• [Data extracts]:
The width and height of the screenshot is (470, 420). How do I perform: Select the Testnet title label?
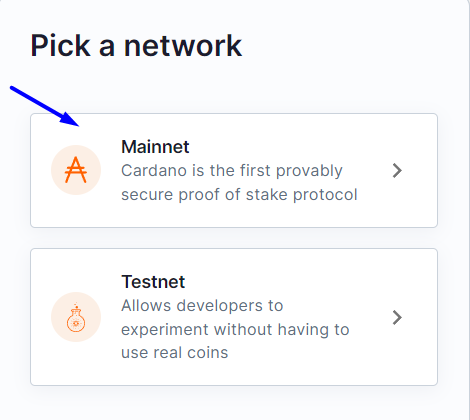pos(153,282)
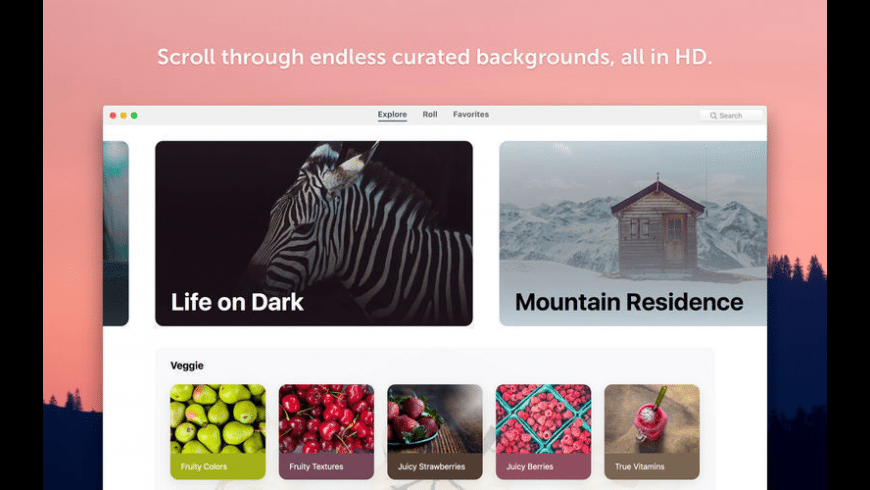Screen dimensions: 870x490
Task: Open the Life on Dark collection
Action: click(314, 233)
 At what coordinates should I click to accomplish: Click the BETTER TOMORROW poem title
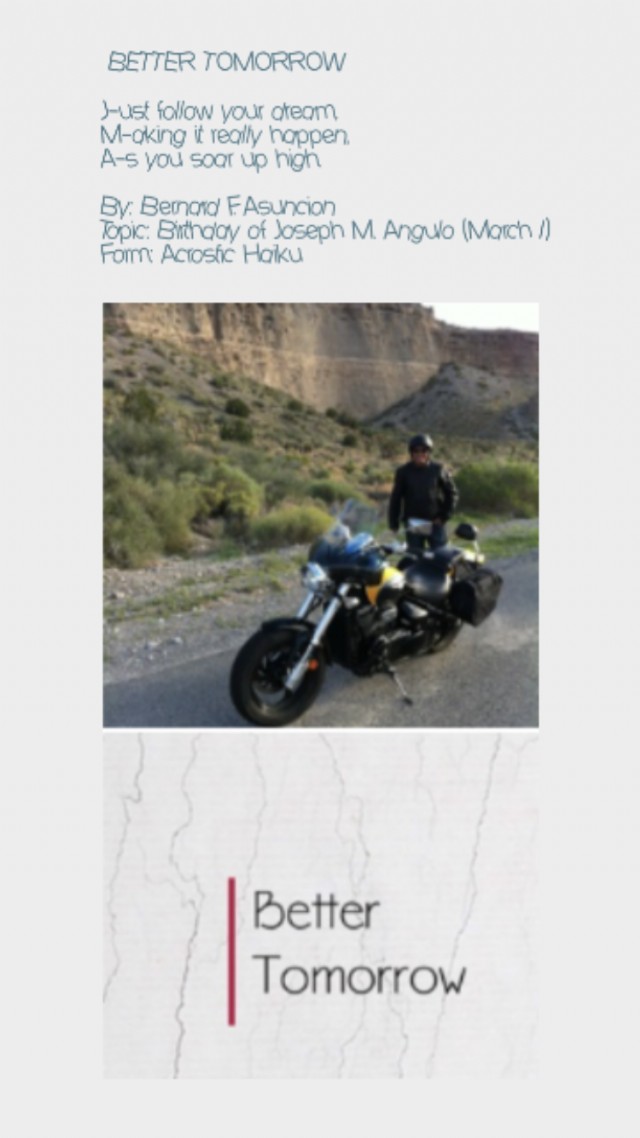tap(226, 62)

• [Task objective]: Your answer should hold only the lines from the line with "At what coordinates" through the closing line of the records, restated exactly and free of pictures.

• [Solution for this task]:
 At what coordinates should I click to accomplish: Click the BETTER TOMORROW poem title
tap(226, 62)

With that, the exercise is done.